*** Opening of INPUT DATA ***
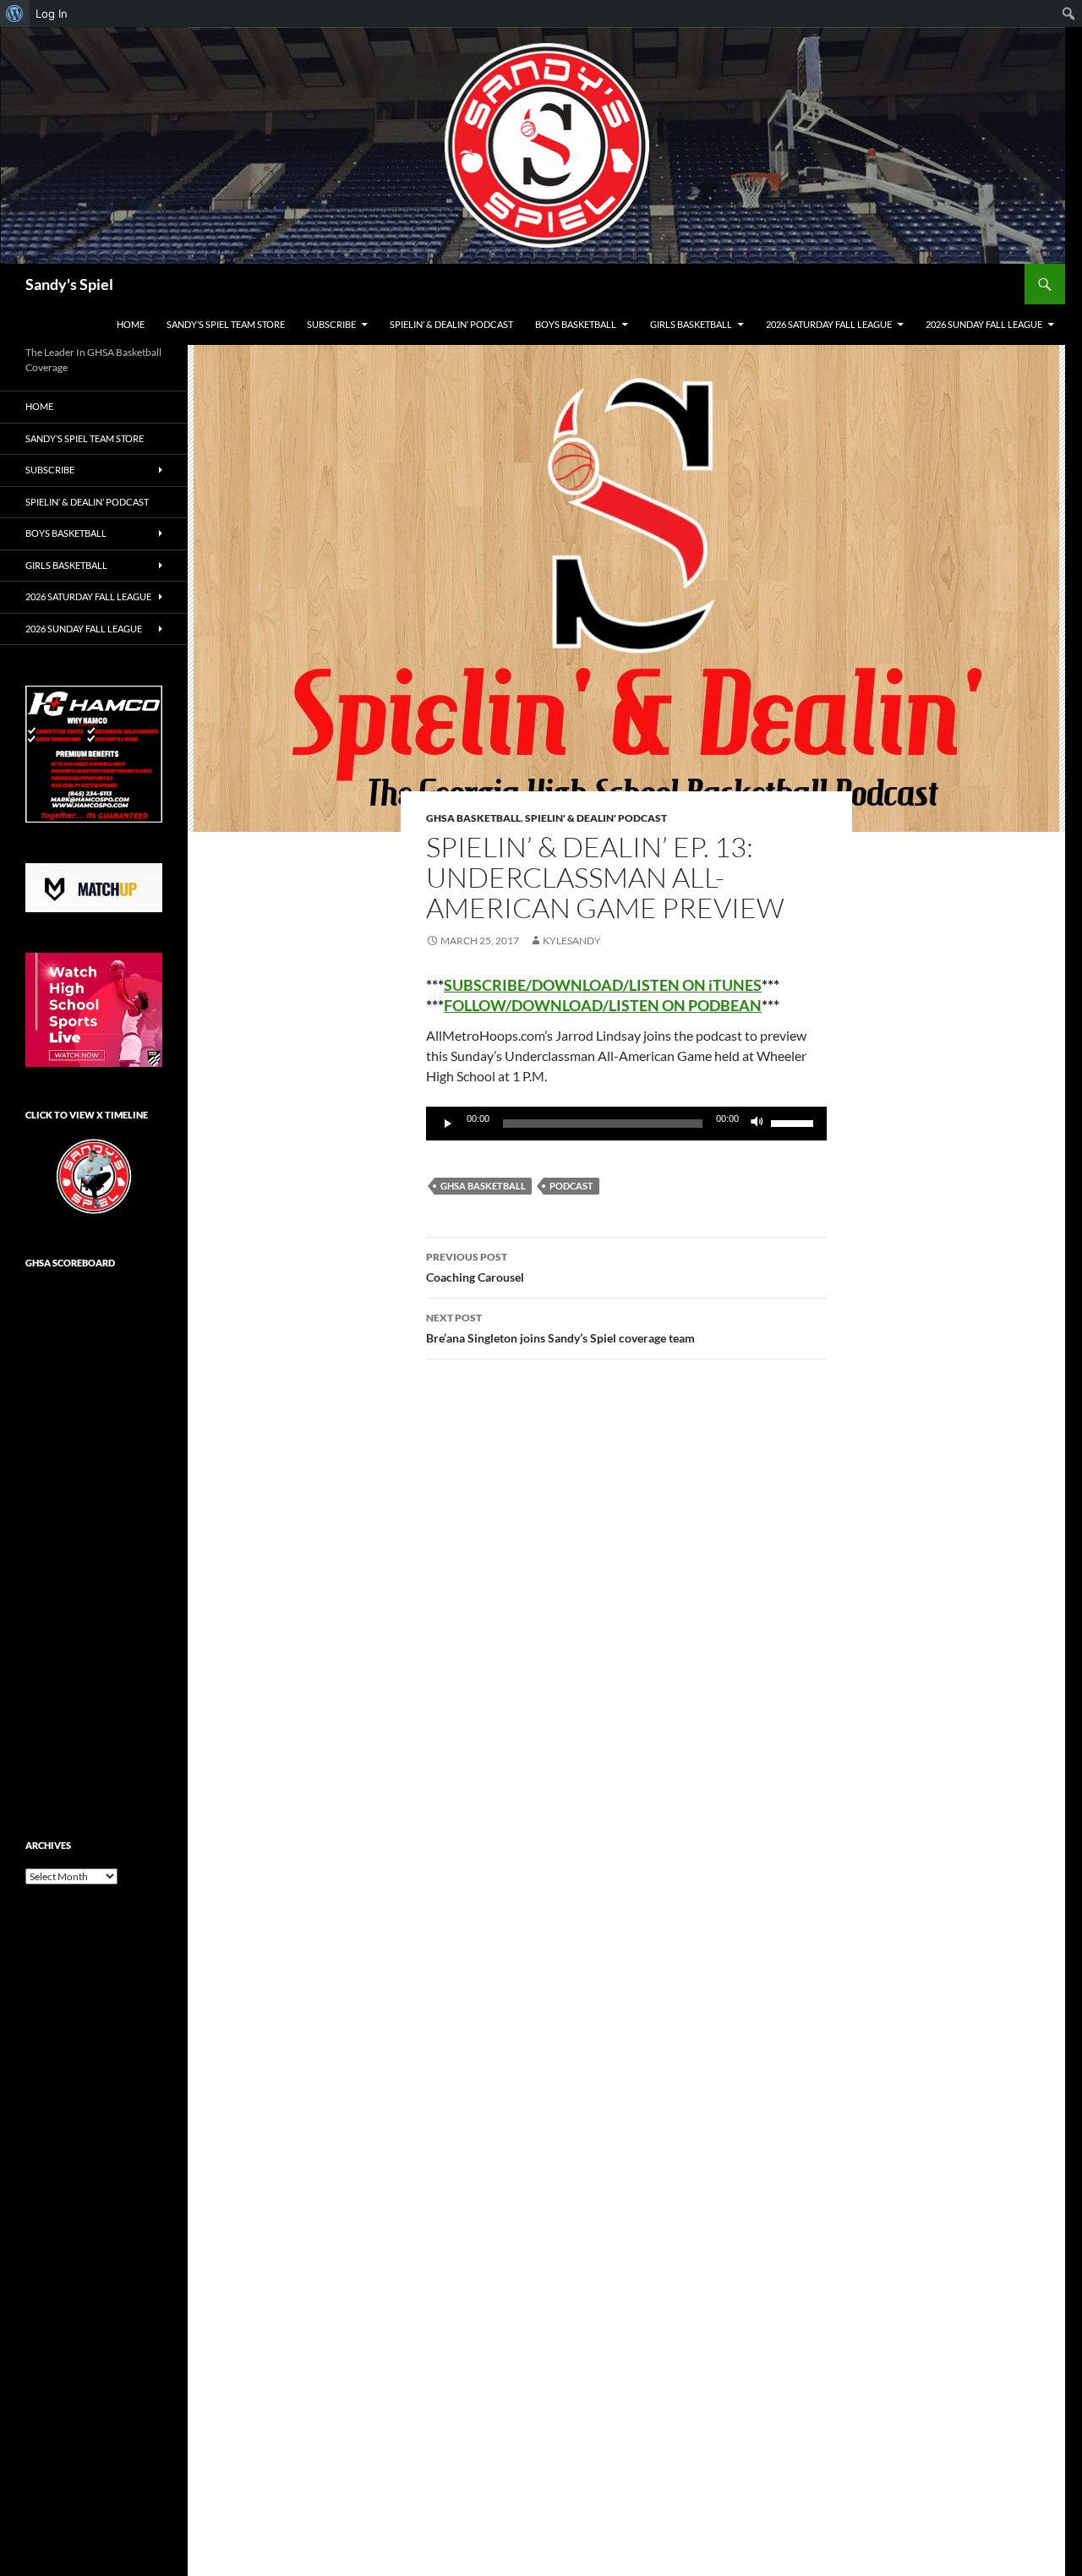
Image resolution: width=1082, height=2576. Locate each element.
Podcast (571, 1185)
*** Close of INPUT DATA ***
*** Opening of INPUT DATA ***
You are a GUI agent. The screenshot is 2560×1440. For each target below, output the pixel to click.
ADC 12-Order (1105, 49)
*** Close of INPUT DATA ***
*** Opening of INPUT DATA ***
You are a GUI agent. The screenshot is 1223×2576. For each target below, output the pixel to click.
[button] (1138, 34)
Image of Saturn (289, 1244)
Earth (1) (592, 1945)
*** Close of INPUT DATA ***
• _WHAT TO DO_
When a line contains the string "screenshot", copy it from the records.

• _RESPONSE_
You are a GUI agent. The screenshot is 2560×1440. For each target below, output the pixel to click.
You are a GUI agent. The screenshot is 1223×2576. For each target below, output the pixel to click.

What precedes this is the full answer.